Hunter gatherers lived long without modern healthcare.
Hunter-gatherers live nearly as long as we do but with limited access to healthcare
Modern life has many benefits. Transport, comfy furniture, smartphones, TV, the internet, dentistry and advanced medicine would be at the top of most people’s lists. Our bodies also show signs of responding positively to modern life. In almost every part of the world, we are much taller than we used to be. We also live much longer, with life expectancy inching towards 80 in many wealthy countries, while everyone “knows” ancient humans usually died in their twenties. But what I discovered while researching my book, is that things are more complex than that.
Being taller may be linked to higher social status and statistically linked with higher earnings (meaning easier access to healthcare), but a variety of papers show that beingshorter has advantages when it comes to longevity. As urban populations grow quickly in height (Europeans have grown about five inches in the last two centuries), the effect on lifespan is unlikely to be wholly positive.

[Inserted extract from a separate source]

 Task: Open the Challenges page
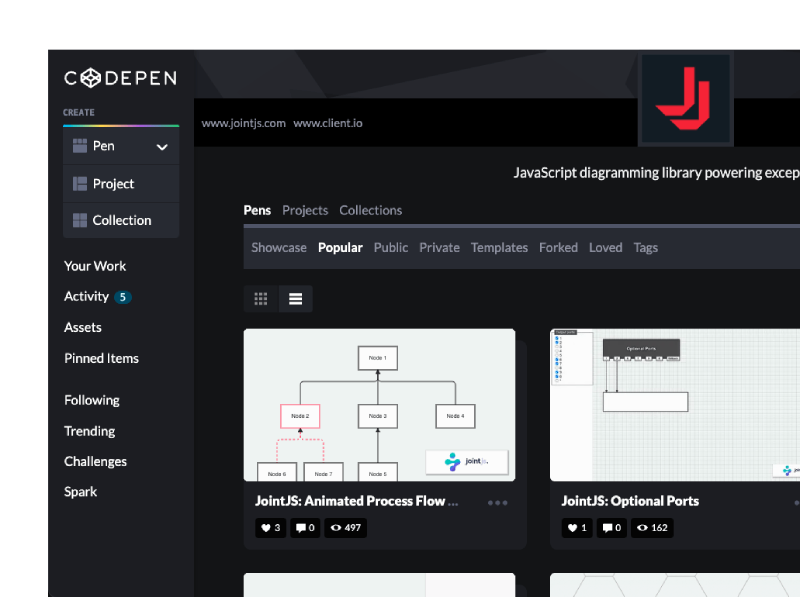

The other claim is that we live much longer than we used to. If life expectancy in ancient Greece and Rome was anything to go by, then early city life was brutal, killing off its inhabitants by about the age of 30. All the diseases that occur in environments with poor sanitation or where large numbers of people live in close proximity, thrived in those cities. If we are to compare ourselves to those early city dwellers, then our life expectancy is undeniably much greater.
As a species, though, we have not been living in cities for very long at all. If you were to compress the lifespan of hominid species (2.3m years) into a nine-to-five working day, then cities don’t arrive until after 4:59 pm. Except for the few thousand years of agriculture that preceded those big cities, the rest of our time on Earth has been spent hunting and gathering.